= Religion in Liechtenstein =

The religion in Liechtenstein is predominantly Catholic, with a minority of Protestants, non-adherents, and adherents of other religions; it also has a small Muslim population, composed mainly of immigrants from countries including Bosnia and Herzegovina and Turkey.

In 2020, 79.5% of the population was Christian (69.6% were Catholic, 8.1% were Protestant Reformed and 1.8% other christian), 6% were Muslim, 9.6% had no religious beliefs, 1% were part of another religion and 4% did not respond. There were also approximately 30 Jews living in the country.

==Overview==
The Roman Catholic Church, as written in the Constitution of Liechtenstein, is the official state religion of Liechtenstein. The constitution declares that the Catholic Church is "the State Church and as such shall enjoy the full protection of the State." Liechtenstein offers protection to adherents of all religious beliefs, and considers the "religious interests of the people" a priority of the government. In Liechtenstein schools, although exceptions are allowed, religious education in Catholicism or Protestantism is legally required. Tax exemption is granted by the government to religious organizations. According to the Pew Research Center, social conflict caused by religious hostilities is ranked low in Liechtenstein, and so is the amount of government restriction on the practice of religion.
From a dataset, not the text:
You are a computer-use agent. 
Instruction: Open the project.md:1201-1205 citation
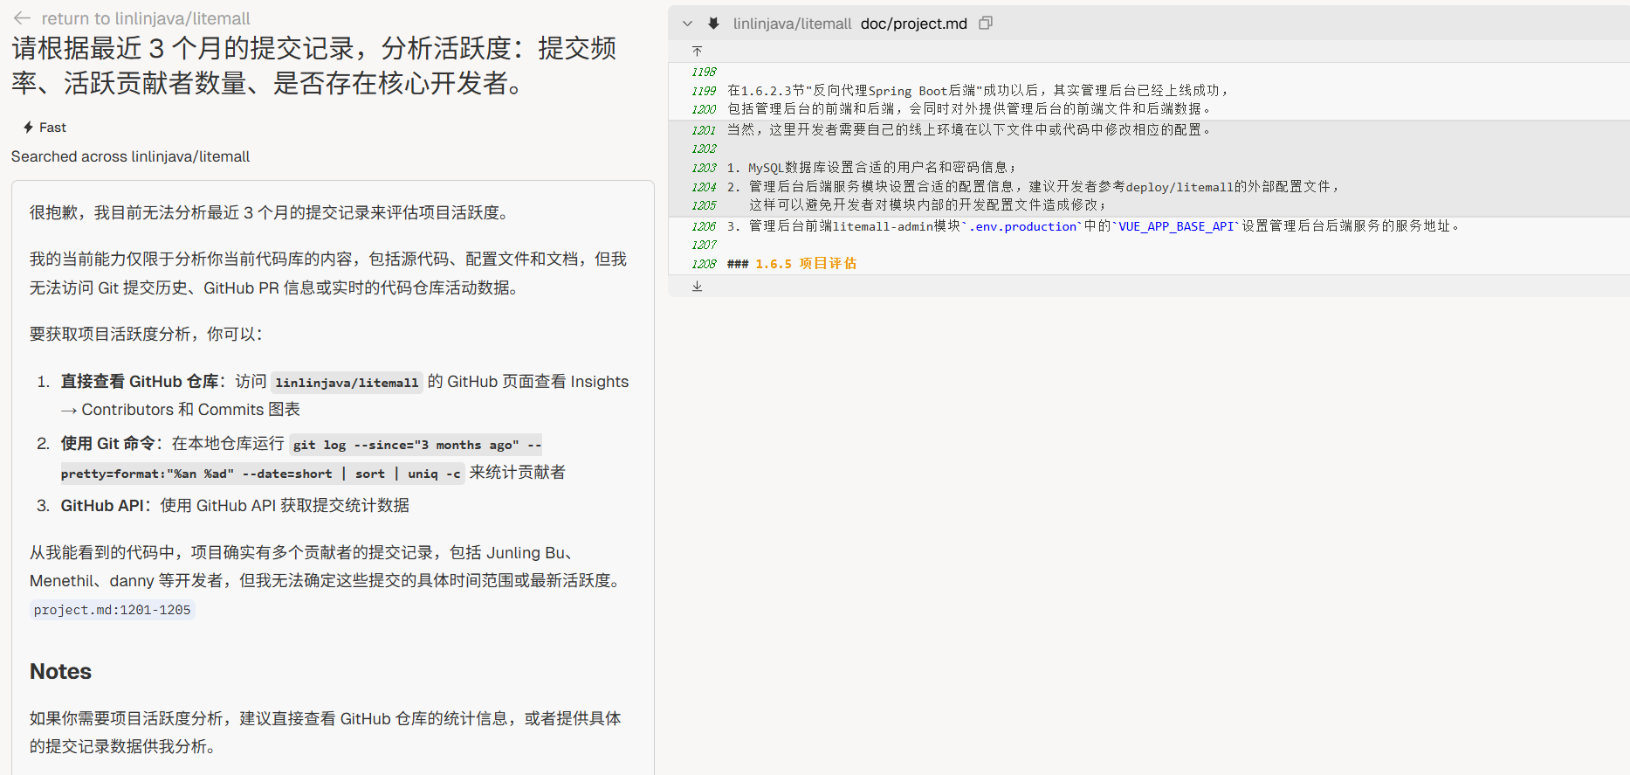click(112, 610)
Before 1997, within the Catholic church, the principality was part of the Swiss Diocese of Chur: after then the Vatican founded the new Archdiocese of Vaduz. Reforms aimed at diminishing the influence of the Catholic Church on Liechtenstein's government have been supported by Prince Hans-Adam II.

In 2002, 83.9% of Liechtenstein's population were Christian (76% Catholic and 7% Protestant), 4.2% followed Islam, 0.8% followed Orthodox Christianity, and 12% are either non-religious or adherents of other faiths.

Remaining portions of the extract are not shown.